Linked Open Data for Literary History

Extracting, Modeling, Linking and Querying Data on the French Enlightenment Novel



Christof Schöch
(Trier University, Germany)

The International Conference for the Study of the Novel
Cluj-Napoca

21 Jun 2024

Introduction

Thanks



Prof. Adrian Tudurachi and the Institute of Linguistics and Literary History Sextil Pușcariu / Academy of the Romanian People’s Republic.



The Ministry for Research, Education and Culture of Rhineland-Palatinate, Germany, for funding this research (Mining and Modeling Text, 2019-2023).

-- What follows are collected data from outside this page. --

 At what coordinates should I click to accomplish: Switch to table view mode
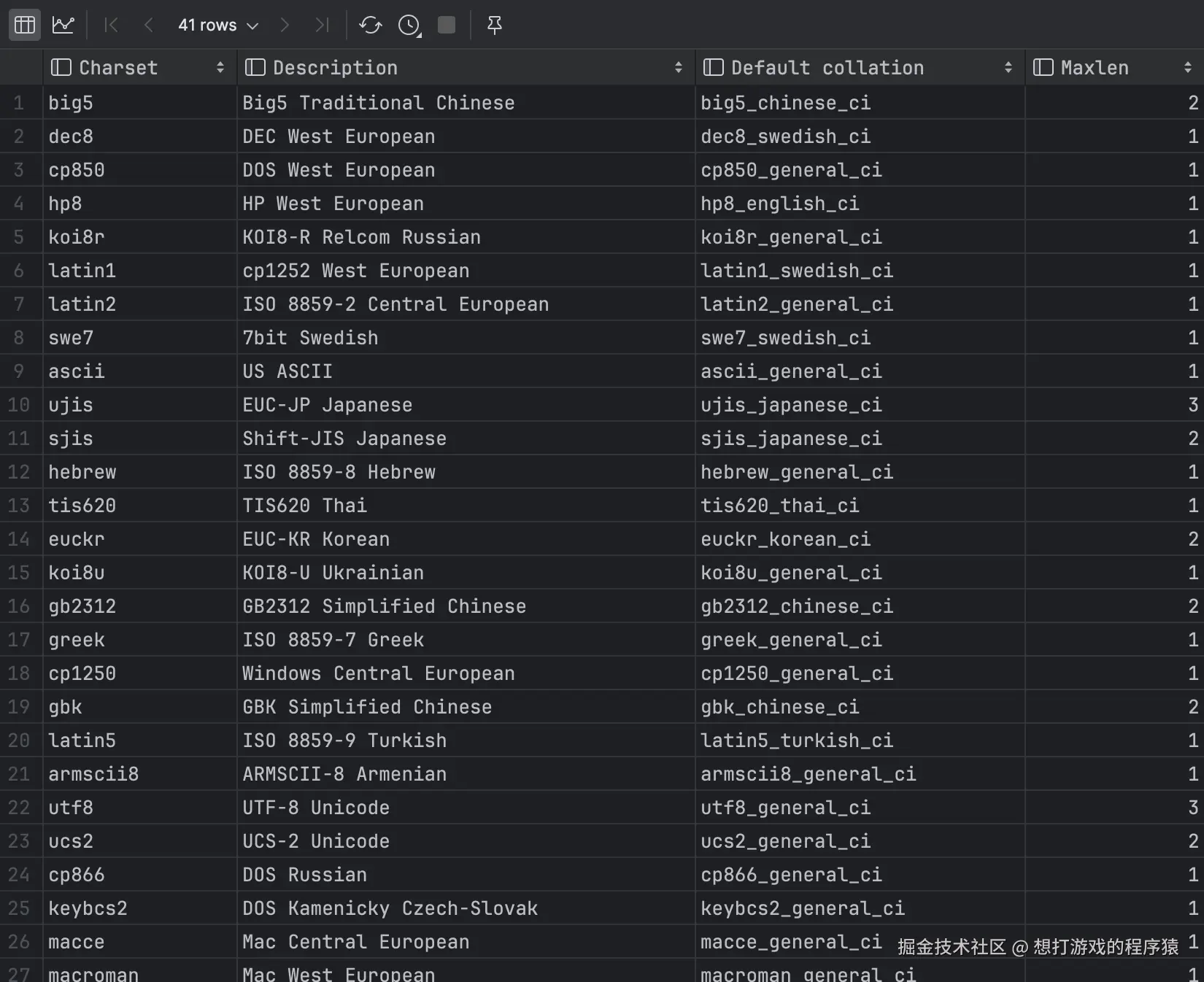point(25,25)
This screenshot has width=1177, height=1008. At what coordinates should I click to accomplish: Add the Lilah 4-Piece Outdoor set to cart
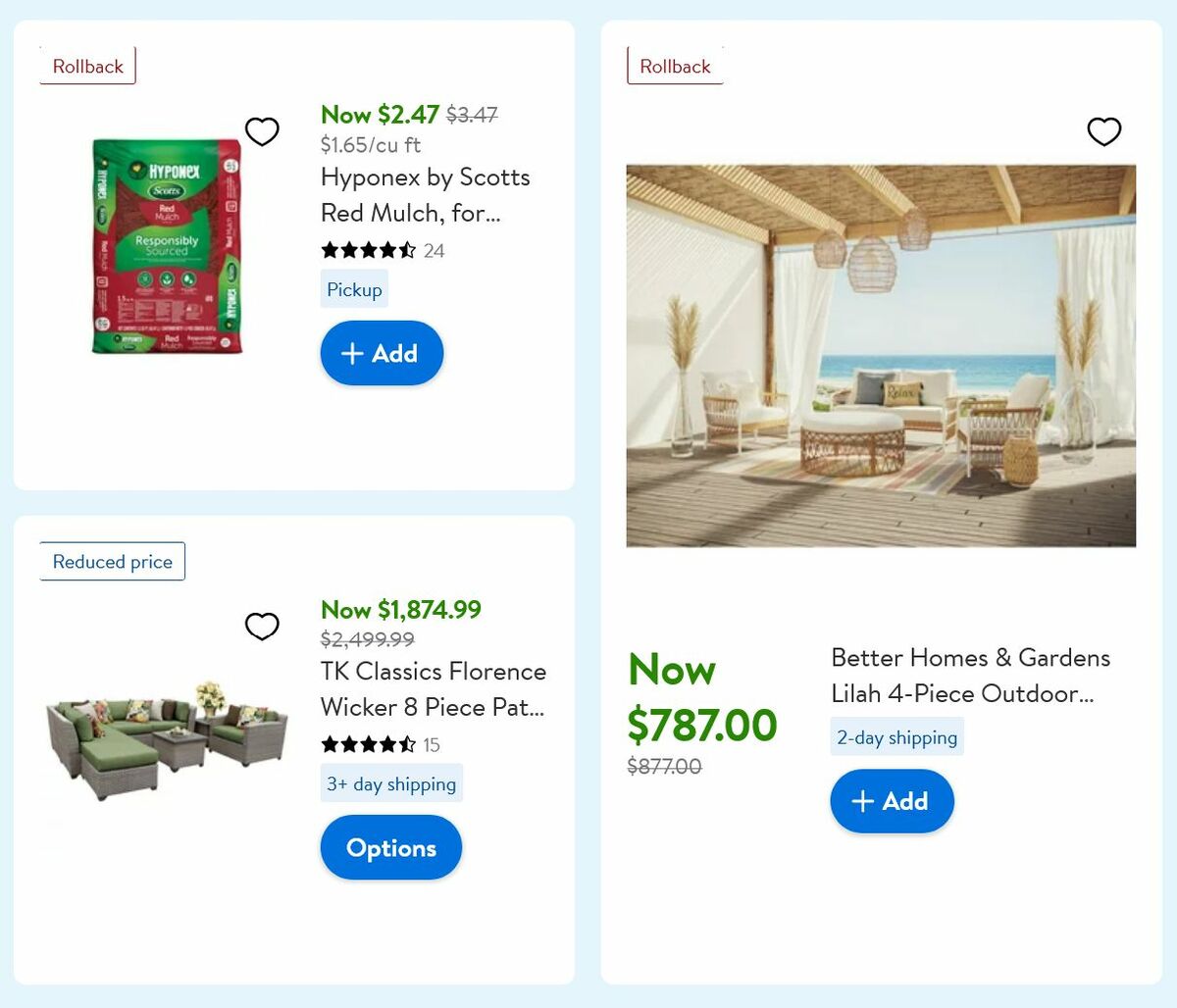892,801
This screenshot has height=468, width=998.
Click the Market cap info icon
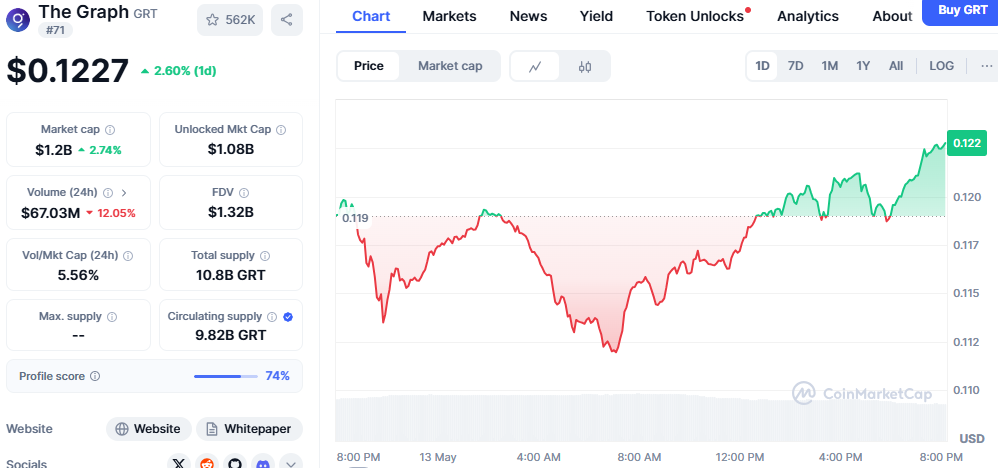pos(110,130)
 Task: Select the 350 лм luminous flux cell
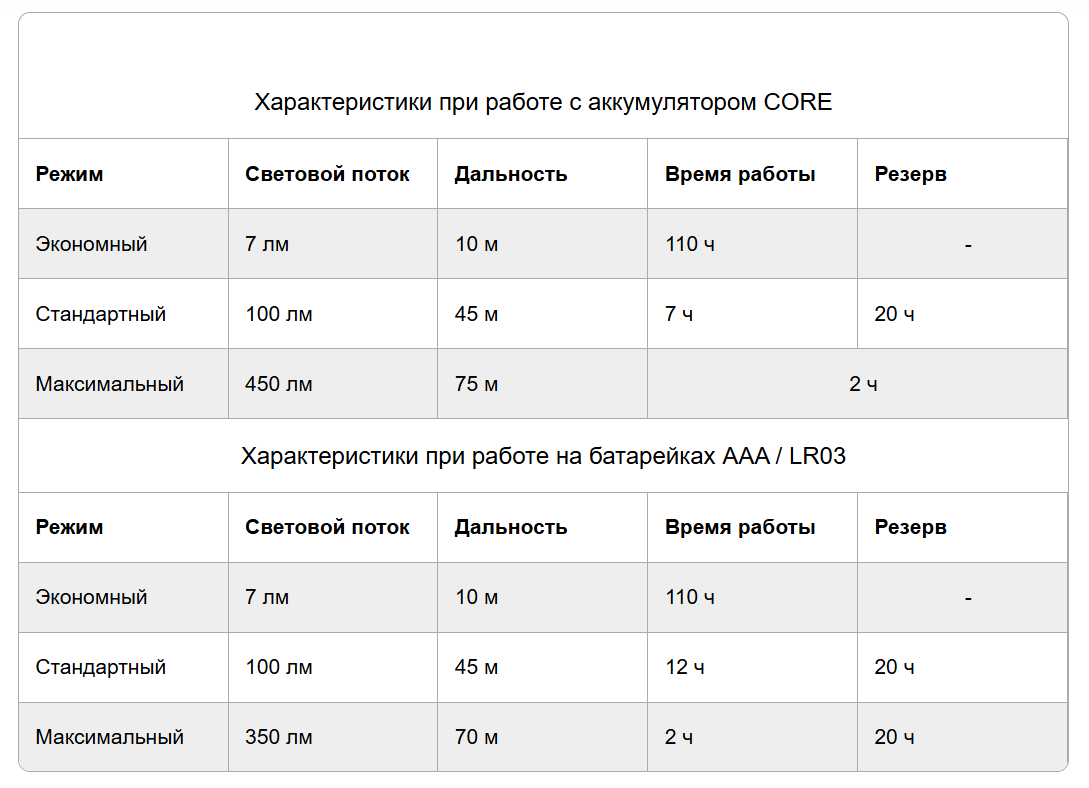click(x=279, y=737)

Thanks to all the project contributors: Maria Hinzmann, Matthias Bremm, Tinghui Duan, Anne Klee, Johanna Konstanciak, Julia Röttgermann and many others.

Overview

  • 1 – Introduction
  • 2 – Linked Open Data for Literary History
  • 3 – Mining: Information Retrieval
  • 4 – Modeling: Linked Open Data
  • 5 – Results: Networked Database
  • 6 – Conclusion

Linked Open Data for Literary History

Two Modes of Data (and Digital Humanities)

  • Qualitative DH:
    • Datasets are typically small, curated, heavily annotated, flawless, specialized (‘smart data’)
    • Prototype: digital scholarly editions, e.g. Goethe, Faust Edition
  • Quantitative DH:
    • Datasets are typically large, scraped, unannotated, with errors and biases, generic (‘big data’)
    • Prototype: Large Language Models trained on lots of text, e.g. BERT

Third Way: Bigger Smarter Data

Background: What is Machine Learning?

  • Fundamentally, ML involves detecting relations between features and labels
    • Features: simple properties that we can observe in texts (e.g.: word forms)
    • Labels: more complex phenomena that are relevant to our research (e.g.: direct speech or metaphors)
  • We use this approach primarily for information retrieval
    • We start with a text collection
    • We may annotate part of the data with labels
    • Then train a new model, or use an existing model
    • Evaluate the performance of the model on the annotated data
    • And then derive labels from unannotated text

Background: What is Linked Open Data?

Linked Open Data: Multilingualism

Background: What is Literary History?

  • Goals of literary history
    • Collecting and documenting knowledge of literary history
    • Providing explanations for the development of literature
  • Organizational principles
    • Nations, periods, movements/currents, genres
    • Authors and works: themes, forms, relationships
    • Similarities and differences, continuities and change

Literary History in Linked Open Data

  • Building blocks
    • Subjects, including persons (authors, etc.) and works (primary texts, etc.)
    • Objects, e.g. themes, locations, protagonists, literary genre, etc.
    • Predicates, as required, including: author_of, about, influenced_by, etc.
    • Qualifications, e.g: Source (with type, date, URL)
  • Some exemplary statement types
    • Bibliographic: [person] author_of [work]
    • Content-based: [work] about [theme]
    • Formal: [work] narrative_form [type]
    • Relations: [author] influenced_by [work]
    • and many more.

Our project’s key idea: Wikidata for Literary History

  • Idea: Create a “Wikidata for the history of literature”
    • Literary history information system
    • LOD-based, with explorative interface and SPARQL endpoint
    • Approach of an “atomization” of the historical knowledge
    • Linking with other knowledge systems (taxonomies, standard data, knowledge bases)
    • Key values: human and machine readable, open, collaborative, multilingual
  • Compared to Wikidata
    • Focused on one domain (French novel, 1750-1800)
    • Better coverage / higher density of information for this domain
    • Development of a systematic ontology
    • much smaller: 300k vs. 1.5 billion statements

The project ‘Mining and Modeling Text’

Mining: Information Extraction

Pillar 1: Bibliographie du genre romanesque français

Pillar 2: primary literature (novels)

  • Corpus of 200 French novels (1750-1800)
  • Encoding: in XML-TEI, with metadata, according to ELTeC schema
  • Methods of analysis: Topic modeling, NER, stylometry, etc.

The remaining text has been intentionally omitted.